Why Severn Trent set up an ADR program

John Crosse, head of IR at UK water utility Severn Trent, says a sponsored program should help edge up its North American holdings

Last month, Severn Trent, the FTSE 100 water utility, set up a sponsored American depositary receipt (ADR) program to supplement its North American IR program. Here, head of IR John Crosse talks through the thinking behind the move.

You recently came back from a US roadshow. How did it go?

We started off in Boston and New York, and ended up in San Francisco. There was a lot of traveling involved, but we also managed to hit a lot of investors over there. I think we achieved our goal, which was to keep the relationship going with existing holders but also to target some new faces.

We normally go around twice a year [with management]. In between [those trips], I tend to go on IR-only trips, so we probably do at least four roadshows a year over there.

What proportion of your shareholders is in the US?

It’s growing.
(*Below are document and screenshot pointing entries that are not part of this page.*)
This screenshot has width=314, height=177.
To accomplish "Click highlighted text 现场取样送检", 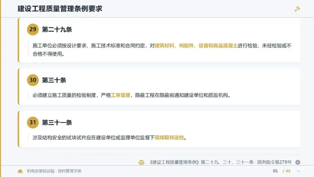I will 169,138.
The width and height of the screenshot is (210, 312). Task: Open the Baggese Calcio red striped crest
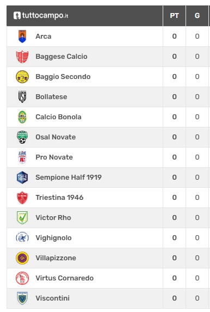tap(22, 57)
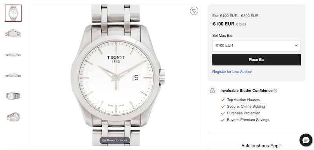Click the Place Bid button
314x150 pixels.
(256, 60)
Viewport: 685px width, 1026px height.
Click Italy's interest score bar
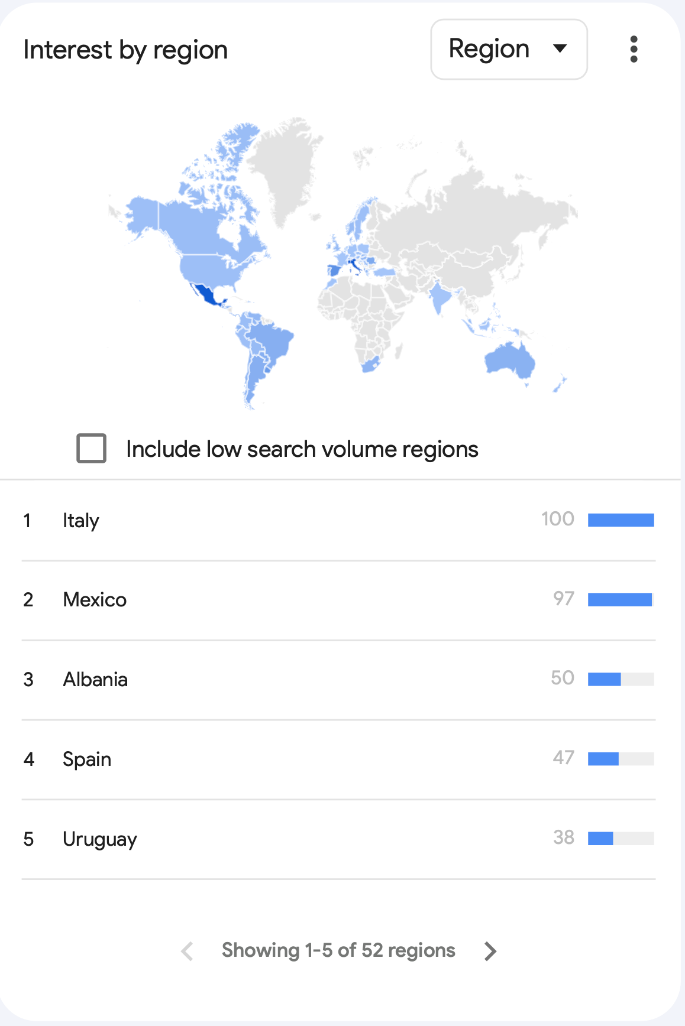(621, 520)
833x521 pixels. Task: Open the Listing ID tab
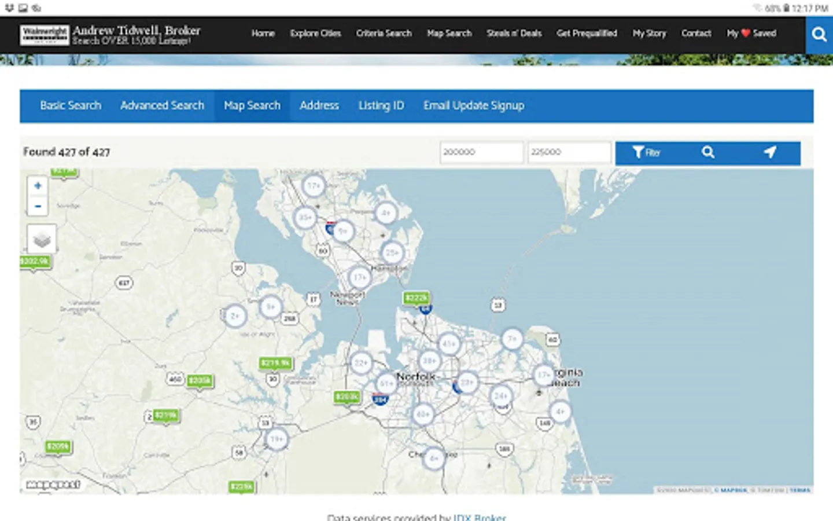tap(381, 106)
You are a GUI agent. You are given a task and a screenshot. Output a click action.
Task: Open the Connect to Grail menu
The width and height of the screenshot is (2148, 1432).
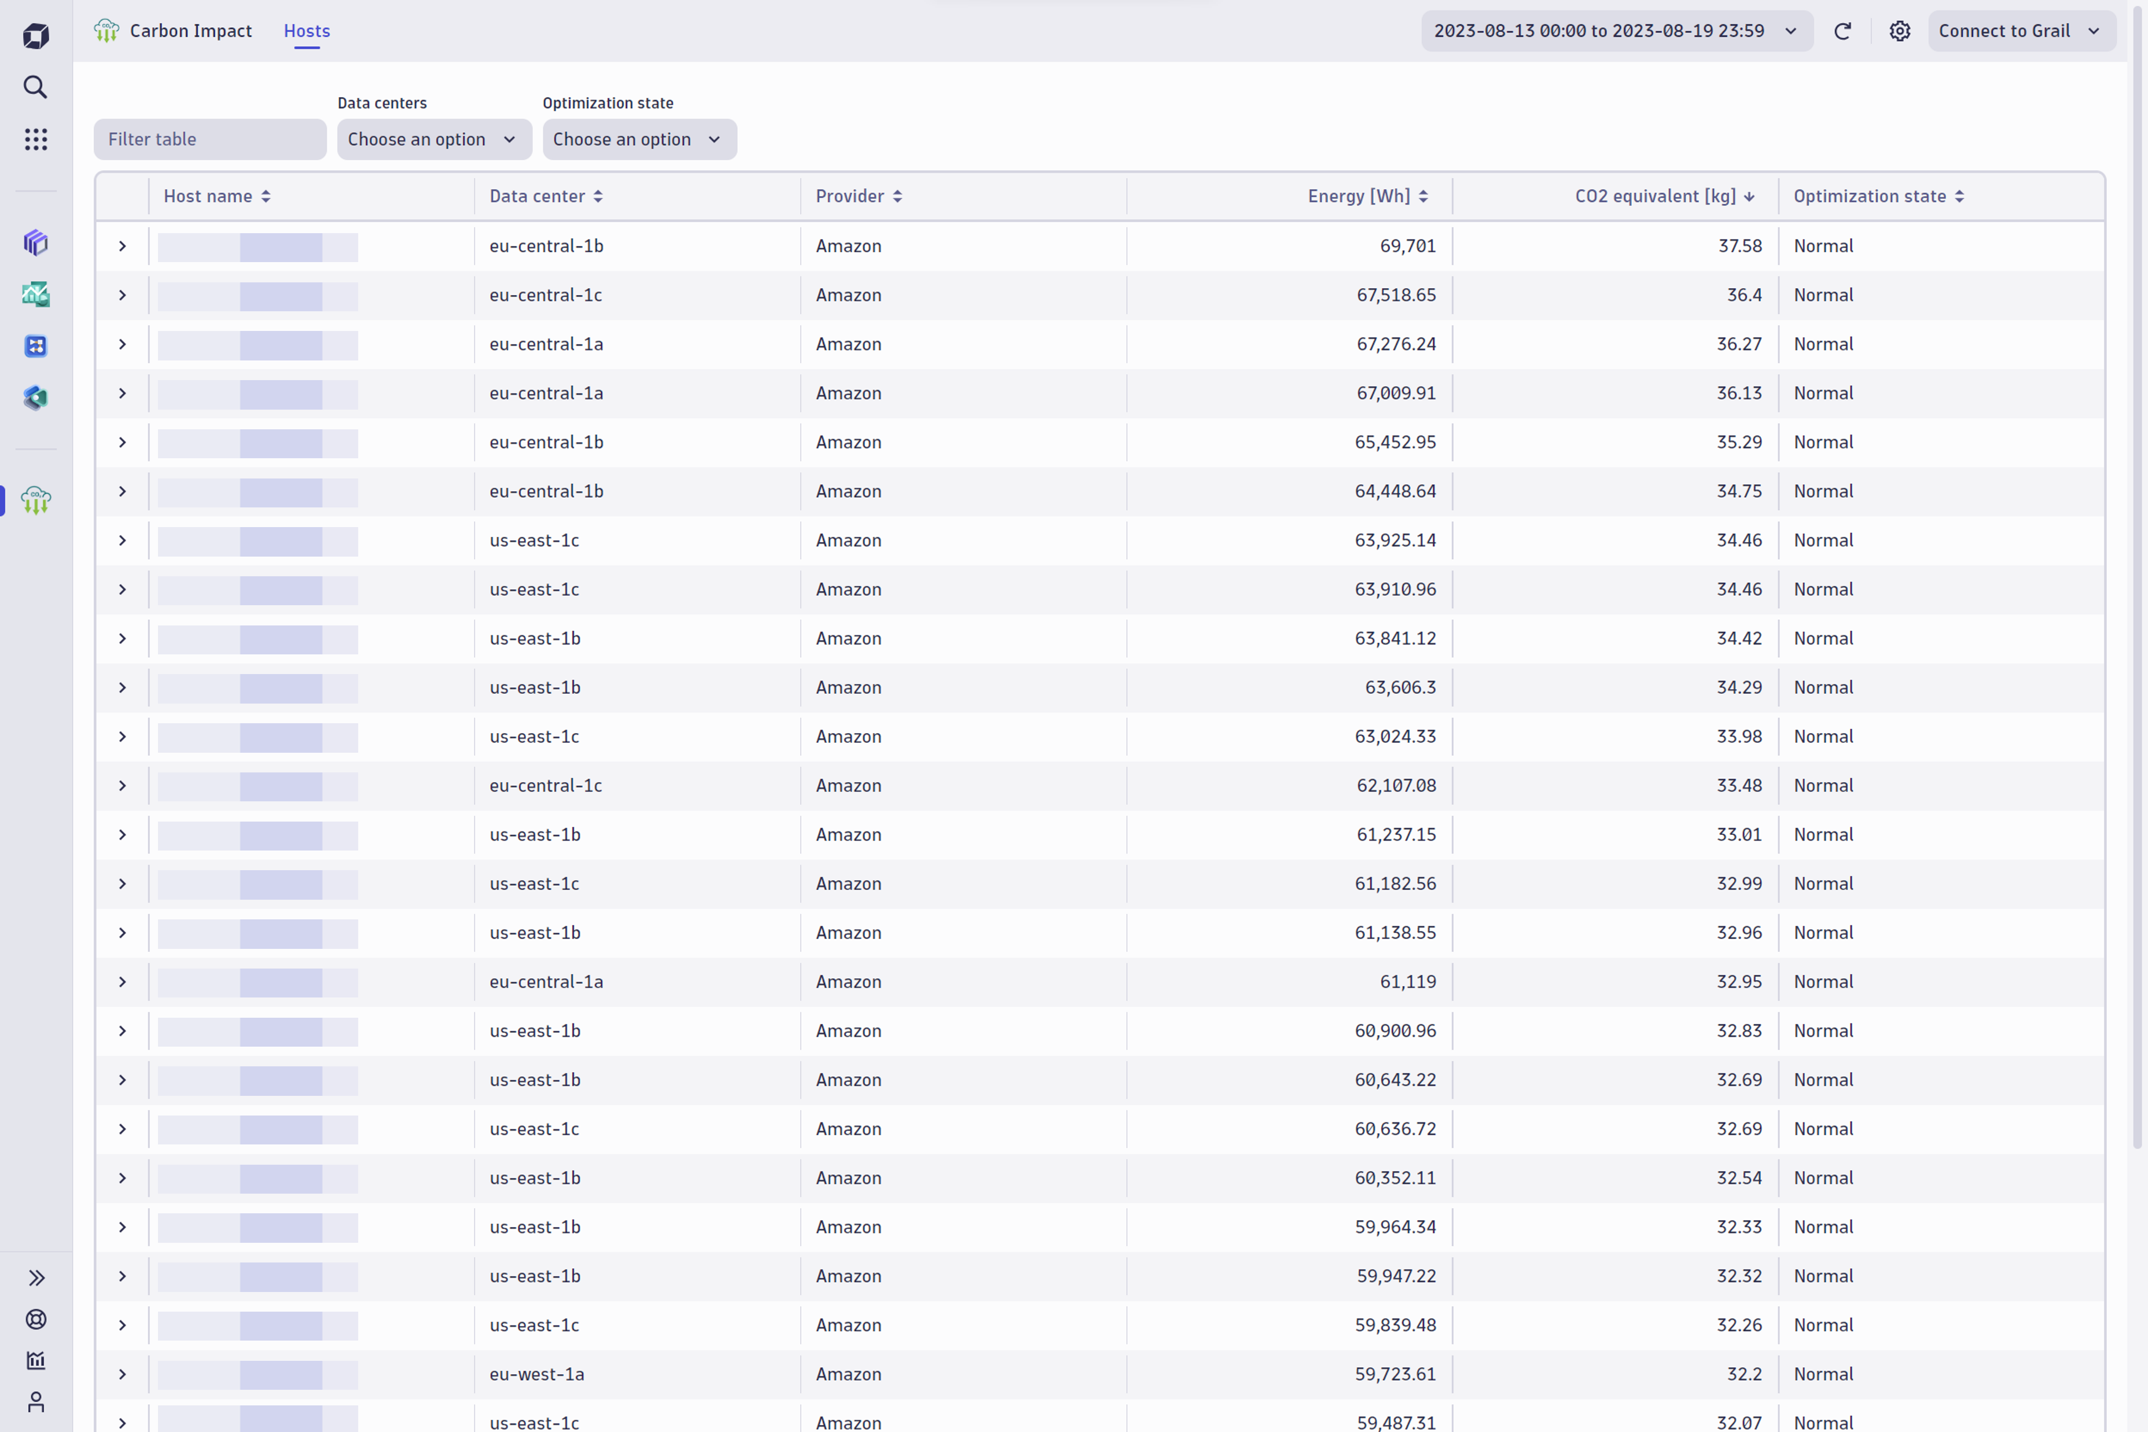pyautogui.click(x=2021, y=30)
If you turn the clock back three and a half, four years, we didn’t really have any North American IR program at all and as a consequence our North American shareholding went down to about 6 percent.

We’re a Midlands-based utility, so we are going to be relatively UK-focused. But we’re still a FSTE 100 company and, compared with the average for a FTSE 100 firm, 6 percent was frankly pathetic.

It was one of our strategic goals to have a higher weighting from North America, so we decided to go through a targeting program and work out what we needed to do, and then run it for two or three years and see where we ended up.

Why did you launch an ADR program?

At the moment, we’ve brought our North American holding up to 14 percent, and the ADR really is like a cherry on the top. It’s probably not going to fundamentally accelerate that growth – we’re not going to suddenly go from 14 percent to 20 percent because we’ve got the ADR – but what it may do is add an incremental 2 percent or 3 percent on top, which moves us toward our target of having something around 18 percent or 20 percent.

Where will the additional holdings come from?

When we were going round the US, the people we were speaking to were guys who had a mandate to invest in international equities, but clearly the vast majority of money that’s managed in North America – and particularly in the US – is invested in dollar-denominated stocks.

As we were going round talking to these guys, we got the sense that, for some of their colleagues, we might have an interesting story, but they wouldn’t bother meeting us because their mandate was to invest in dollar-denominated stocks.

There wasn’t an overwhelming tidal wave of people who were desperate to invest… but, on the margins, some people would be interested if we had an ADR program.

Did you already have an unsponsored program?

We had an unsponsored program but, clearly, people feel more comfortable buying into an ADR program if it is sponsored and there is some involvement from the company. They obviously feel on the back of that they’ll get the investor relations commitment and they’ll be able to meet the company and see management, and so on.